──────── THE INPUT

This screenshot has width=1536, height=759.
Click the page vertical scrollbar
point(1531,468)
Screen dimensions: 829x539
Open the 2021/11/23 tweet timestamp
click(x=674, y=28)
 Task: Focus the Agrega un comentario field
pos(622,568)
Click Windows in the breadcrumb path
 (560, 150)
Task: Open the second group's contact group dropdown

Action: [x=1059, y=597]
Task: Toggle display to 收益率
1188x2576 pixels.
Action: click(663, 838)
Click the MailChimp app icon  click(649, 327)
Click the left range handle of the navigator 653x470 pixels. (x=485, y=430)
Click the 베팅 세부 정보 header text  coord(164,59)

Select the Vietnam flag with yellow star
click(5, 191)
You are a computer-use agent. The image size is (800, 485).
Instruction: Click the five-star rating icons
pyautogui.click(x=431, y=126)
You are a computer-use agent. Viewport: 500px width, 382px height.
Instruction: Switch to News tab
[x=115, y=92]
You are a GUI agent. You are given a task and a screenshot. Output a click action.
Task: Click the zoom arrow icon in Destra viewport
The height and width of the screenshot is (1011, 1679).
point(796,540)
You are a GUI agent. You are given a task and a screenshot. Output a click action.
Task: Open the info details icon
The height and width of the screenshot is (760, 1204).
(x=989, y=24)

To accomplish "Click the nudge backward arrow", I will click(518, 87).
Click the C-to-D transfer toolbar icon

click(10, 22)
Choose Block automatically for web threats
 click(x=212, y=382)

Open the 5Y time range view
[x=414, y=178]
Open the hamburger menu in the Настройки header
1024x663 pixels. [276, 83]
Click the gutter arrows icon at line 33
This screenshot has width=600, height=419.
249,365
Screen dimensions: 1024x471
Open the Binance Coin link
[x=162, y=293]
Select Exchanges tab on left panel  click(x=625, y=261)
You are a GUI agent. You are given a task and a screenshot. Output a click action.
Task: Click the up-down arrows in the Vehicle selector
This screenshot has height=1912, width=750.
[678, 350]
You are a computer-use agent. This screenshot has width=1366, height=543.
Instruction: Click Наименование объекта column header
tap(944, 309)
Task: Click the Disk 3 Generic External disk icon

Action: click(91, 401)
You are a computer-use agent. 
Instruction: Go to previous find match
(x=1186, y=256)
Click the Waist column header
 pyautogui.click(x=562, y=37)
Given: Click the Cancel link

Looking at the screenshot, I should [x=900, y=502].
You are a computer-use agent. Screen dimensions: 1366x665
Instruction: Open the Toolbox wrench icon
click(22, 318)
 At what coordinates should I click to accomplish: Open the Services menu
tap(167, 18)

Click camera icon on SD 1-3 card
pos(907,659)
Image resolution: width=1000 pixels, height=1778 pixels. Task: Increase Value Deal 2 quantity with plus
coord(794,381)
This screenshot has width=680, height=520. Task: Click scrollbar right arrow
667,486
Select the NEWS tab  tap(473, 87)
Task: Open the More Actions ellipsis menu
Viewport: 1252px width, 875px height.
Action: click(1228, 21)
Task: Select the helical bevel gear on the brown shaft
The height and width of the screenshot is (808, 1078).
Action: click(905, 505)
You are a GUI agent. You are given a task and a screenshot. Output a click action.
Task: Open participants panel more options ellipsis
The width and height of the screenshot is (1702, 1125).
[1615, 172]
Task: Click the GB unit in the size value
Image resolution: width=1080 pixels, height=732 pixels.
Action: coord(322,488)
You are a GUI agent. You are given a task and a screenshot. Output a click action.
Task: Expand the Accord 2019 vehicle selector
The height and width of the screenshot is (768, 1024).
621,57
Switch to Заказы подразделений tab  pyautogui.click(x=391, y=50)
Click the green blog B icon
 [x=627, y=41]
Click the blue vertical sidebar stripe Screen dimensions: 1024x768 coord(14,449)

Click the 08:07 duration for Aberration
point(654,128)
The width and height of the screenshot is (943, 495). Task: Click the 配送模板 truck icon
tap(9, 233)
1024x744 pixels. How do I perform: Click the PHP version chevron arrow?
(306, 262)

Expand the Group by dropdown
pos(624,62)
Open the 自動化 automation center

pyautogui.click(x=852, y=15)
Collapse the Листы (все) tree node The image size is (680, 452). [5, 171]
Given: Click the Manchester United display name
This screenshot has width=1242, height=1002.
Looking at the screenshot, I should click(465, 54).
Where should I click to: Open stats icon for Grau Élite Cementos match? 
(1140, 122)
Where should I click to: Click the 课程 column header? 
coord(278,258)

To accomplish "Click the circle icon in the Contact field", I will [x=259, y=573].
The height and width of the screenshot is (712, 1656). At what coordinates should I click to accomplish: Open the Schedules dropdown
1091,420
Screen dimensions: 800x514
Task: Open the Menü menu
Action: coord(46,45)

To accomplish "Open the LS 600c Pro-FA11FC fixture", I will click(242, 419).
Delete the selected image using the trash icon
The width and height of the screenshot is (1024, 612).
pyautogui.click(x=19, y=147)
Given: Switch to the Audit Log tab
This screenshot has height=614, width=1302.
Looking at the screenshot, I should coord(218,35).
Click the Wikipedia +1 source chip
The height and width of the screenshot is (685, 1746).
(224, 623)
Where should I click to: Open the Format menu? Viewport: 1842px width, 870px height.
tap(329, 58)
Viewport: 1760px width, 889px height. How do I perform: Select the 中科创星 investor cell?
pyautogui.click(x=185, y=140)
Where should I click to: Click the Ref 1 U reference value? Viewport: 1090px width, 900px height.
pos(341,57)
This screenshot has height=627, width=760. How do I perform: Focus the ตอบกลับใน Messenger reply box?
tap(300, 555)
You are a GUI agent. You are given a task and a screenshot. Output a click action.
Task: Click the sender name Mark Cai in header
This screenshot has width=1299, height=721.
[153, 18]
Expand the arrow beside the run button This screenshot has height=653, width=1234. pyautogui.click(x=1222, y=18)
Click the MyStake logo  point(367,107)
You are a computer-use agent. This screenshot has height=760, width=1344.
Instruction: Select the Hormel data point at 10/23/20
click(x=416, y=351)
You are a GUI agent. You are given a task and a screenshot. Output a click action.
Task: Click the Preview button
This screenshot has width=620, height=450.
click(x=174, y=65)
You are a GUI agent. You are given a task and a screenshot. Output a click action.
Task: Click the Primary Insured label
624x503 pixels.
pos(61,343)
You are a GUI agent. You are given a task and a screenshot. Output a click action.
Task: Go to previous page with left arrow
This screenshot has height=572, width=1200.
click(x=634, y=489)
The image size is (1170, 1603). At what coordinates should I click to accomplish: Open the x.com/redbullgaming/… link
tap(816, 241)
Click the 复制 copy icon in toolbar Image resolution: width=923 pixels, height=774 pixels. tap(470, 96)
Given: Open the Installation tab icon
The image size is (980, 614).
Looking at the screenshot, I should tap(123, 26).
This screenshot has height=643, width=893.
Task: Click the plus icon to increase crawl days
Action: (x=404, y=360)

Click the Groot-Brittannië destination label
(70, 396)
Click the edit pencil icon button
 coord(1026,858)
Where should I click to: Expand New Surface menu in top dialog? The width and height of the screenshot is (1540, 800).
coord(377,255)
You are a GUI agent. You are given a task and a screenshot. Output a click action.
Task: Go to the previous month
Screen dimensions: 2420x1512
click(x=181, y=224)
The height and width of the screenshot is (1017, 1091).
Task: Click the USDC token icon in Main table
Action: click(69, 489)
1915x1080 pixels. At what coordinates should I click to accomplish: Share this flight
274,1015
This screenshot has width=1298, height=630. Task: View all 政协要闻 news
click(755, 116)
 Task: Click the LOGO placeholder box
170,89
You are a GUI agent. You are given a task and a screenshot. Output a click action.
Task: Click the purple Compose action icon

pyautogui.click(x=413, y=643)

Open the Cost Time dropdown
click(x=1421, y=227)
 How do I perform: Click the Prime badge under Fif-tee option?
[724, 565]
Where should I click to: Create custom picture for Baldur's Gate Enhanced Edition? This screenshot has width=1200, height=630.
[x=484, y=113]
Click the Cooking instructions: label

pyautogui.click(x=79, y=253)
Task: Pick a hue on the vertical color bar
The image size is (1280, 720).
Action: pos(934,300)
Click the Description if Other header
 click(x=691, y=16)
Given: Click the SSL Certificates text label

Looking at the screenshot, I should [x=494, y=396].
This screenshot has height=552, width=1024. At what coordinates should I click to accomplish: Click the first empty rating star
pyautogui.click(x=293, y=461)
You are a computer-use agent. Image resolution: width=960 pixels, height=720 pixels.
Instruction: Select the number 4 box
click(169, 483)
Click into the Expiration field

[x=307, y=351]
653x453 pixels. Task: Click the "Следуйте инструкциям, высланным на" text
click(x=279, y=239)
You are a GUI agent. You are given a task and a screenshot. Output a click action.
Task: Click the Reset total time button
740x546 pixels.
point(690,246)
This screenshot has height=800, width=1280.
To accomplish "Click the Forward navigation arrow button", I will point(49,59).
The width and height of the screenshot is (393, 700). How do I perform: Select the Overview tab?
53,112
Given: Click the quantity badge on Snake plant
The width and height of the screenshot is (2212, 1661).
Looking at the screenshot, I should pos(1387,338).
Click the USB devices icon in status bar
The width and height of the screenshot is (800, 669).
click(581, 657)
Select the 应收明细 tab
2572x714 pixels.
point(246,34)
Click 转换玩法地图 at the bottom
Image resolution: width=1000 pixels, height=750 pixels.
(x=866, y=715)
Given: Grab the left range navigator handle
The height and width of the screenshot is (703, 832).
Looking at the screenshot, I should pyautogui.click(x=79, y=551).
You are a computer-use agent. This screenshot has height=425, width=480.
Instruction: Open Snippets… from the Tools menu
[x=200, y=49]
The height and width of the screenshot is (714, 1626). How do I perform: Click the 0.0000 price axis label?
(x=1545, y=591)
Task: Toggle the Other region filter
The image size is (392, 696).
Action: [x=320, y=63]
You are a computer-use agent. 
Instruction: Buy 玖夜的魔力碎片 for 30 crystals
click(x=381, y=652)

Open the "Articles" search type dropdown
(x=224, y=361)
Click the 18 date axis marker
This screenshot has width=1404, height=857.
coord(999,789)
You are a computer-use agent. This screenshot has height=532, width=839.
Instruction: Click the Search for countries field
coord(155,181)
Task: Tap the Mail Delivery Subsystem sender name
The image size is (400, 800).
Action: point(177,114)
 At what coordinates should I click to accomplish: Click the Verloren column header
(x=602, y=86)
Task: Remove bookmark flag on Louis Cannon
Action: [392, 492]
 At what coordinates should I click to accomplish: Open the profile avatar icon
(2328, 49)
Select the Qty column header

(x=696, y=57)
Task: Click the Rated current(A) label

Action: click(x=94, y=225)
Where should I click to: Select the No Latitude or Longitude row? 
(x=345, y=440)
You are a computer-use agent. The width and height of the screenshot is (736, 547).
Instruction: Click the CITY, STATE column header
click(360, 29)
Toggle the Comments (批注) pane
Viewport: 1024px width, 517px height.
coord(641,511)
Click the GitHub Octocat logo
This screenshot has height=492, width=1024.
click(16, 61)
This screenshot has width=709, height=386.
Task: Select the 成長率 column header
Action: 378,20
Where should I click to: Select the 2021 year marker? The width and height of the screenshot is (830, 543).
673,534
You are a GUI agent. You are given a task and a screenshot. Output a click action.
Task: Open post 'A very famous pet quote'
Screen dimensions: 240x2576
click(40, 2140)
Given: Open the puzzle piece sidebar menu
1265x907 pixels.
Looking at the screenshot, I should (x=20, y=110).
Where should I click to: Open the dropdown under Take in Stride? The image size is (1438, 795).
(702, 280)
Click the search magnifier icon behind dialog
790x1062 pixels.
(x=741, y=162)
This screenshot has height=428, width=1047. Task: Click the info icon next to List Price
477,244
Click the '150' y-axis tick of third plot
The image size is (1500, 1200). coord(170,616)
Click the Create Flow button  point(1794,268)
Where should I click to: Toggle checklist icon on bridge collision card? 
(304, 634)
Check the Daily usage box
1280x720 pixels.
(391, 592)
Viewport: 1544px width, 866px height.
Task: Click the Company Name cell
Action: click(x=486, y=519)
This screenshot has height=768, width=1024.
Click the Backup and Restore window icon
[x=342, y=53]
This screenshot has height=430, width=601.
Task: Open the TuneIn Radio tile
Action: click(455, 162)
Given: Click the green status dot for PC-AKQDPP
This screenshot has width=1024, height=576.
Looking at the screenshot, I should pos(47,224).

────────────────

> WHAT TO DO
Would you please write out, exactly and with no other lines, the stretch of the listing above from the line containing "1188x2576 pixels." through the line containing "You are a computer-use agent. The image"?

> YOUR SOLUTION
1188x2576 pixels.
Action: click(663, 838)
Click the MailChimp app icon  click(649, 327)
Click the left range handle of the navigator 653x470 pixels. (x=485, y=430)
Click the 베팅 세부 정보 header text  coord(164,59)

Select the Vietnam flag with yellow star
click(5, 191)
You are a computer-use agent. The image size is (800, 485).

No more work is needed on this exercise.